By Kike Vázquez | www.cotizalia.com | The crisis in Spain is not the consequence of unemployment or of the State deficit. It isn’t even due to the banking sector. These are just symptoms of the real cause. What is the underlying problem, then? In my opinion, it is one single variable: competitiveness.
The fact of joining the euro meant a higher effort than expected for Spain. When the country enrolled in the Economic and Monetary Union it suddenly lost its power to compete, whereas other countries such as Germany became competitively stronger. Their trade surpluses were used to finance our deficits, while the European Central Bank (ECB) sped up this situation with its policy to help core Europe to get out of the recession. The increase of our external debt was those countries' growth, because we were eager to import. And our imports dynamics fed on debt, consumption and bricks and mortar.
The vicious circle comes to an end when someone notices that our external net debt is endangering our solvency. In that moment, they turn off the tap and the banking is unable to renew its debt with the international creditors without the help of the ECB. Then the government sees how its revenues fade away. It looks like a banking crisis –and it is; it looks like a fiscal crisis –and it is; but to really solve this problem we
need to fix the balance of payments: the competitiveness.
And, how do we improve the competitiveness? Assuming that “being competitive” means to make the balance of payments reaching surplus, we should focus on how to get there. There are two main ways to post a surplus.
One, is increasing exports (this is the most difficult option). The solution is not reducing costs; we should focus on offering a higher value to our clients. Thus, we will also have a competitive edge to face the future. Spain’s exports have experienced a slightly better behaviour in the last weeks. However, it is not enough to reach a surplus in the balance of payments. We should focus on imports.

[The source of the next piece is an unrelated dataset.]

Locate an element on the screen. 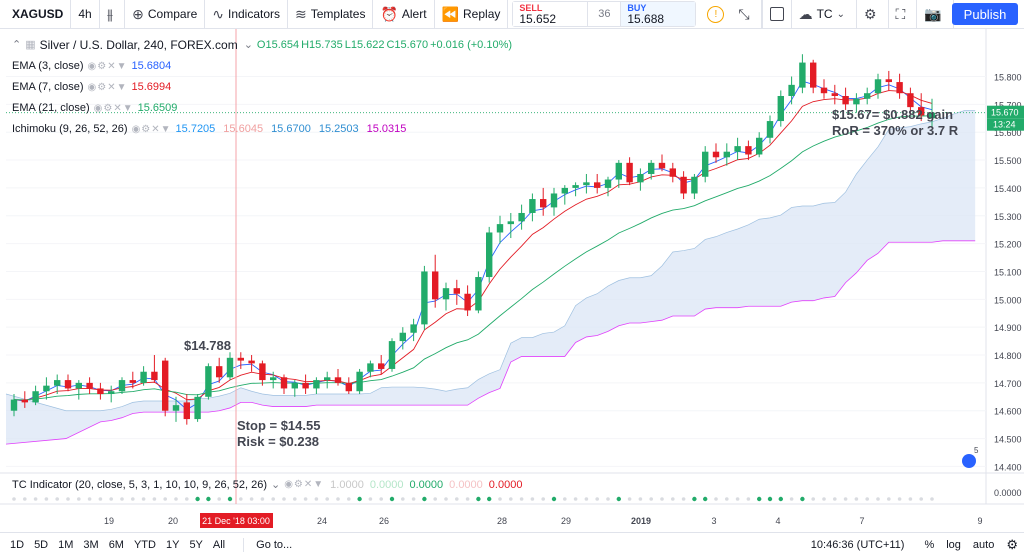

How? Reducing imports (painful but more effective). The best choice is to import less. But we can’t do this with protectionism, because we would remain without competitive companies. We must do it by reducing consumption. A lower consumption rate will lead to a higher saving, and thus, to a higher balance in the current account. So, even if we don’t like it, the Spanish crisis will be mended if there is a higher propensity to save money. This means that the GDP will suffer, but that is the necessary price to pay.
It is true that the monetary or fiscal policy can avoid irrational adjustments, which could cause irreversible damage. But it is also true that the adjustment must be done, and the sooner, the better. We can’t forget that, the more competitive we are and the more we converge among us, the stronger Europe will be.